TASK ITEM:
Lines from the entries below that hold "tweet" form the answer; copy all of them.

------ TASK INPUTS

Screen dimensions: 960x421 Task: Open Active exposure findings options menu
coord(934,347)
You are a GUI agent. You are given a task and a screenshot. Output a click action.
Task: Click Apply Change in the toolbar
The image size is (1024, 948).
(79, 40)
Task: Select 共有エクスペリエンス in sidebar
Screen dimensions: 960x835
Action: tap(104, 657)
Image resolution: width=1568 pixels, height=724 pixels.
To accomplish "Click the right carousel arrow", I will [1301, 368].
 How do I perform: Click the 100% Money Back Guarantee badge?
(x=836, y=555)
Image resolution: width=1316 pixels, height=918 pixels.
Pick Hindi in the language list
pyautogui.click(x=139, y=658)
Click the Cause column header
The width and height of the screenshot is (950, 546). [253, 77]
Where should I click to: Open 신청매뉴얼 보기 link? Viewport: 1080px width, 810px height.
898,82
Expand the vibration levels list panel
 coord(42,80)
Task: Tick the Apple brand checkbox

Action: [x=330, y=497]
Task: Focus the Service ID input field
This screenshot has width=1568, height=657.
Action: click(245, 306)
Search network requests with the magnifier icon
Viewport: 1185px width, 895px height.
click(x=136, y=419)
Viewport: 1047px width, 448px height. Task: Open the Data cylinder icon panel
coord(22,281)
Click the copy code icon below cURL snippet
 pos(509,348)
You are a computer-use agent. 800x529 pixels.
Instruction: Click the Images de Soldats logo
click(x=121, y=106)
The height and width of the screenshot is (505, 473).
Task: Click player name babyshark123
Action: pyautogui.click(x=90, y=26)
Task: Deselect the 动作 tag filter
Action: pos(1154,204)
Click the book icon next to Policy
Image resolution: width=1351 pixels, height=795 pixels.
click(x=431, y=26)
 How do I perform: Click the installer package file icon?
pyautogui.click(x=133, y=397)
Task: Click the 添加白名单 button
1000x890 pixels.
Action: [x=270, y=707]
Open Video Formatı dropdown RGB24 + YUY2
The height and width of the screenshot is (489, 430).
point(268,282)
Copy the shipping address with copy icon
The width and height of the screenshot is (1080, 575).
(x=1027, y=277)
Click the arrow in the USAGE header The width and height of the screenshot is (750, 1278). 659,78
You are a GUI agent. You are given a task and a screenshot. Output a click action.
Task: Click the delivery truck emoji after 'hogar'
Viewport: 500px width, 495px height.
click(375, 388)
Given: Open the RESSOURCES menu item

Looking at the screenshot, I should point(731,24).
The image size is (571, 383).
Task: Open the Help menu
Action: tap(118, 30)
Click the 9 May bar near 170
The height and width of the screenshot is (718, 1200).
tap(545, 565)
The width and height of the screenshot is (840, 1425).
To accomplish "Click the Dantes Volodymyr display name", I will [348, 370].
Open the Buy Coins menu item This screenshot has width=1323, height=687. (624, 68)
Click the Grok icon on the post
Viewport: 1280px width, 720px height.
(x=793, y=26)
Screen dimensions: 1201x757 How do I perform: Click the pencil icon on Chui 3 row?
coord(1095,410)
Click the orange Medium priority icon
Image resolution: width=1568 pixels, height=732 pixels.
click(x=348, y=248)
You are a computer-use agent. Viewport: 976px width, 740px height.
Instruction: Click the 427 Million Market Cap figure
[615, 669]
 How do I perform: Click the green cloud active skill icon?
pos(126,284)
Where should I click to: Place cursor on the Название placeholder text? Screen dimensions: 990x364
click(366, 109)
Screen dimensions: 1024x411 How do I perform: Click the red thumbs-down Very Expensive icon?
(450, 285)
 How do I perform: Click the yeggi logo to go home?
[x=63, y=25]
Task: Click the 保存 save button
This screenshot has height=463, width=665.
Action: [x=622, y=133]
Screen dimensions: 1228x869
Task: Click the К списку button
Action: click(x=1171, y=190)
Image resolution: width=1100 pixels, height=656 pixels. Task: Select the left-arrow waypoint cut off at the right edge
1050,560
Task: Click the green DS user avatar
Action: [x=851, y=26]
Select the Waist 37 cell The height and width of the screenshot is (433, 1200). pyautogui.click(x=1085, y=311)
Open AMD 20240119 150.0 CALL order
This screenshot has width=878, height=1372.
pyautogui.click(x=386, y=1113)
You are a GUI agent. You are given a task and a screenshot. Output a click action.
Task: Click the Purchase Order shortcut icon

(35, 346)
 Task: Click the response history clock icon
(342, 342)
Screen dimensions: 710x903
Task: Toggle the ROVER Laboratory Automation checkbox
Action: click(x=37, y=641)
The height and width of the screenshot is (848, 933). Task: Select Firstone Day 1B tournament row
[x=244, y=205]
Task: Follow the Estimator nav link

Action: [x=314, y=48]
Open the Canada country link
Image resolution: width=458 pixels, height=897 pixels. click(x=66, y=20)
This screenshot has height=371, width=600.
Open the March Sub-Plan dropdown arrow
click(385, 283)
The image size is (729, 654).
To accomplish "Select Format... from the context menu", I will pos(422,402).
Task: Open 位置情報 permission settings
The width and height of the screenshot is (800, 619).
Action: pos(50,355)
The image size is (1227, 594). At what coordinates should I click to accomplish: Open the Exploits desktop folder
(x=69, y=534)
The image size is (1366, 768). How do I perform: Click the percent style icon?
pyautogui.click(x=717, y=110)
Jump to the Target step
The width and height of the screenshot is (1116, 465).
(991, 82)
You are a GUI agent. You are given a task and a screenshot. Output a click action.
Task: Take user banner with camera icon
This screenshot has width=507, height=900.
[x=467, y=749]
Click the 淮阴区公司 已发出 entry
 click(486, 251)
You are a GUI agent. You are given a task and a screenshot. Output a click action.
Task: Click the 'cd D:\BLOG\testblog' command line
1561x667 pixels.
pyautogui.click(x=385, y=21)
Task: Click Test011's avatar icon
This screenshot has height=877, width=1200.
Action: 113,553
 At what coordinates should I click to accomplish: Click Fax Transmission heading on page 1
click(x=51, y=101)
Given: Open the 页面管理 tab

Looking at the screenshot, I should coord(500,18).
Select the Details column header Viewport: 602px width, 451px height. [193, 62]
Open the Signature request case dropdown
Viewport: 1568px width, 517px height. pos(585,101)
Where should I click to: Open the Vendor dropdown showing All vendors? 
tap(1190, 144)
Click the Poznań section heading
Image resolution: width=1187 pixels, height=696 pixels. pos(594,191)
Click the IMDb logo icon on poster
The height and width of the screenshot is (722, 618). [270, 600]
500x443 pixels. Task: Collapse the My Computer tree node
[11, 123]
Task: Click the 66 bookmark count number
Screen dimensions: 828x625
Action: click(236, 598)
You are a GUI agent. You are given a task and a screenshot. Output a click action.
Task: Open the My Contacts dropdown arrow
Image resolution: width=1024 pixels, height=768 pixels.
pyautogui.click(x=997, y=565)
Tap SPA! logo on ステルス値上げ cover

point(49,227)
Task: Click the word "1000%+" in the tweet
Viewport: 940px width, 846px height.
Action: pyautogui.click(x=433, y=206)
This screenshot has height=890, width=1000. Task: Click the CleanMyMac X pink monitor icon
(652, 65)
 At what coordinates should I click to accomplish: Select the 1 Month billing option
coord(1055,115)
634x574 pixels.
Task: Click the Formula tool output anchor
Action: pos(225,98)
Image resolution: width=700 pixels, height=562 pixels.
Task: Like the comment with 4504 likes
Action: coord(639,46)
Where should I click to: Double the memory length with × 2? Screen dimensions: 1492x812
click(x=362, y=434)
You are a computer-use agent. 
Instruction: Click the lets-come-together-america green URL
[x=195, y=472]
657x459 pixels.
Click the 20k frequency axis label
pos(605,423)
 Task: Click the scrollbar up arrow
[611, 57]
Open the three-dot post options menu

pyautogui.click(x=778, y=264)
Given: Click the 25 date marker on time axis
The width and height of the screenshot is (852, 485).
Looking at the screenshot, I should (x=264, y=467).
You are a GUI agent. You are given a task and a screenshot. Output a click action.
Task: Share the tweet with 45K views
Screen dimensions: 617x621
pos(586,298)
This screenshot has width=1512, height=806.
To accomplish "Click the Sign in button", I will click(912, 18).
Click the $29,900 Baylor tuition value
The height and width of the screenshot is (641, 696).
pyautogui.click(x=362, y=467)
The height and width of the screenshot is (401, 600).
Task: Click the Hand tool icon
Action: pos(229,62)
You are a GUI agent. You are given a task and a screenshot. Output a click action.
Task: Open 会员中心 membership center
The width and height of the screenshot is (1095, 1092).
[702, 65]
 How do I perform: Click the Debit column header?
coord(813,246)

------------

WRITTEN SOLUTION:
Task: Click the word "1000%+" in the tweet
Task: Share the tweet with 45K views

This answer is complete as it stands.